Why UTF-8/16 character encodings?
Joakim
joakim at airpost.net
Fri May 24 10:05:55 PDT 2013
On Friday, 24 May 2013 at 09:49:40 UTC, Jacob Carlborg wrote:
> toUpper/lower cannot be made in place if it should handle all
> Unicode. Some characters will change their length when convert
> to/from uppercase. Examples of these are the German double S
> and some Turkish I.
This triggered a long-standing bugbear of mine: why are we using
these variable-length encodings at all? Does anybody really care
about UTF-8 being "self-synchronizing," ie does anybody actually
use that in this day and age?
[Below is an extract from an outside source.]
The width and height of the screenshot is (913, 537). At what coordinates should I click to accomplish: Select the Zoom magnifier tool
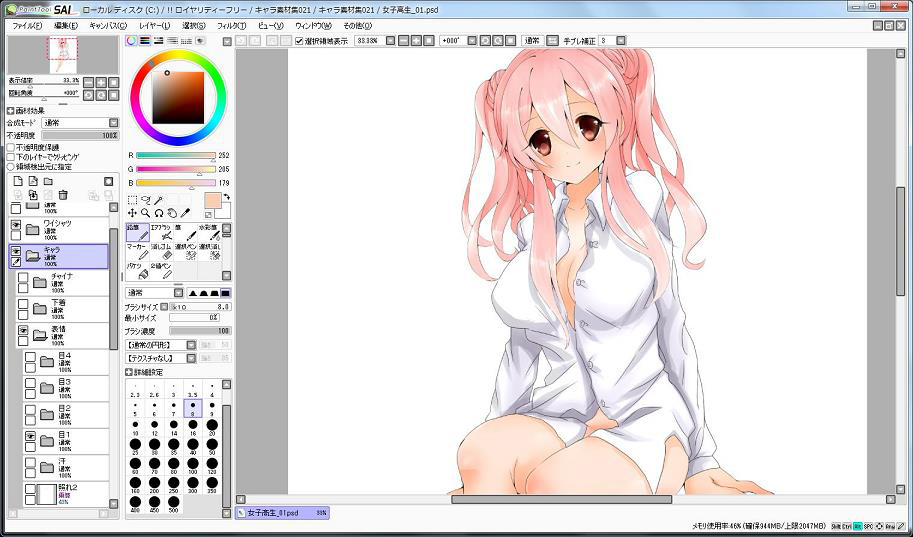(x=145, y=212)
Sure, it's backwards-compatible
with ASCII and the vast majority of usage is probably just ASCII,
but that means the other languages don't matter anyway. Not to
mention taking the valuable 8-bit real estate for English and
dumping the longer encodings on everyone else.
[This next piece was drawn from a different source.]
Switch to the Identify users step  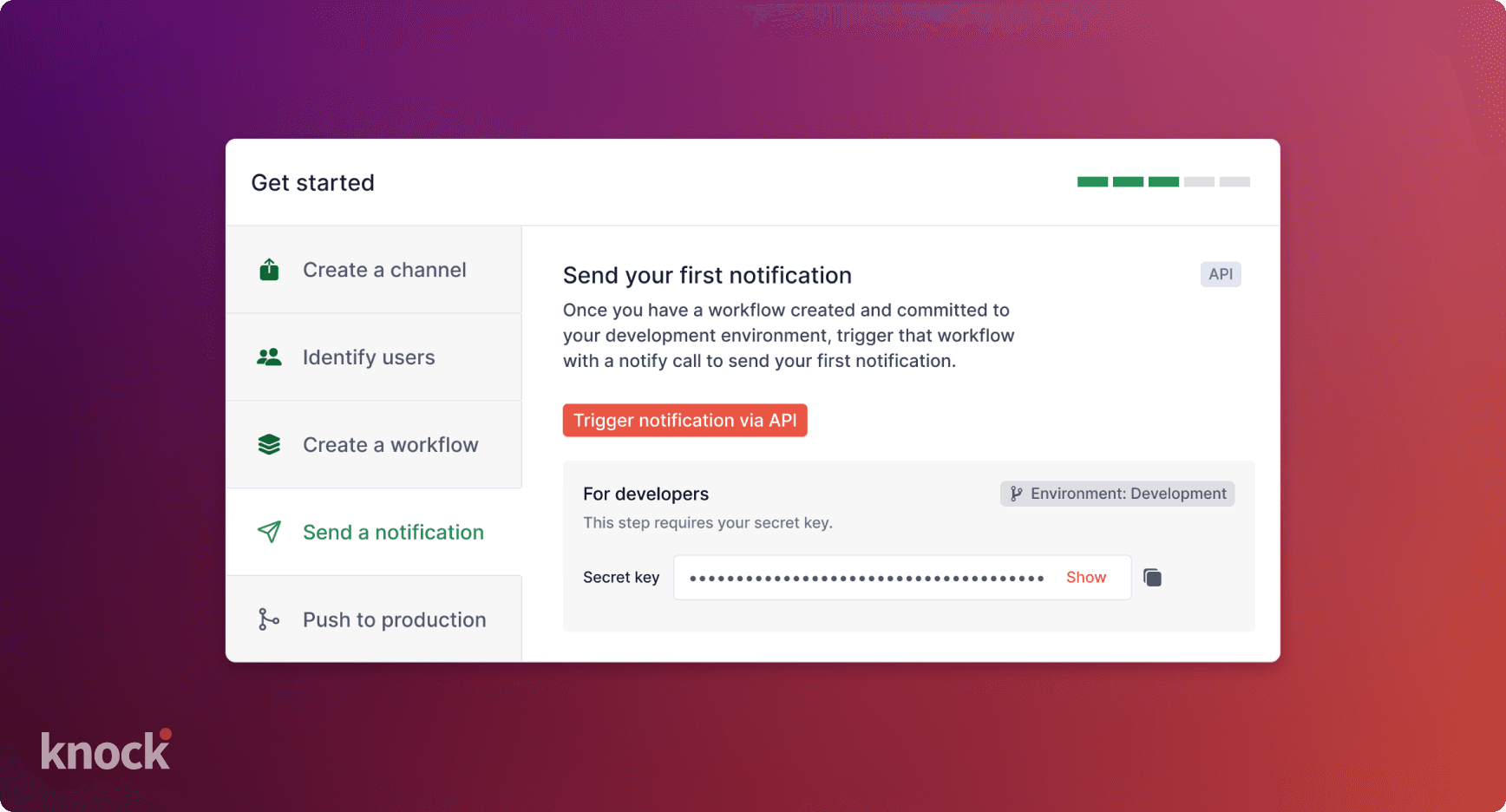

I'd just use a single-byte header to signify the language and
then put the vast majority of languages in a single byte
encoding, with the few exceptional languages with more than 256
characters encoded in two bytes. OK, that doesn't cover
multi-language strings, but that is what, .000001% of usage?
Make your header a little longer and you could handle those also.
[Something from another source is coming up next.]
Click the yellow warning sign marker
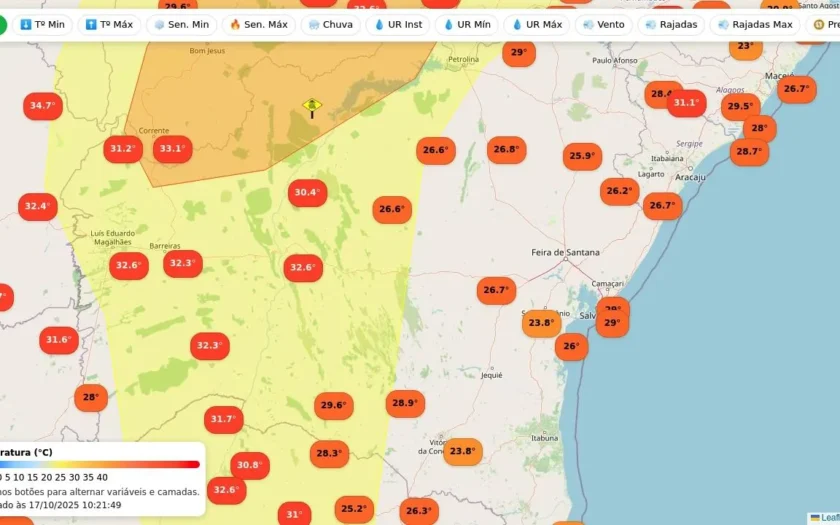 coord(312,107)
Yes, it wouldn't be strictly backwards-compatible with ASCII,
but it would be so much easier to internationalize. Of course,
there's also the monoculture we're creating; love this UTF-8 rant
by tuomov, author of one the first tiling window managers for
linux:
http://tuomov.bitcheese.net/b/archives/2006/08/26/T20_16_06
The emperor has no clothes, what am I missing?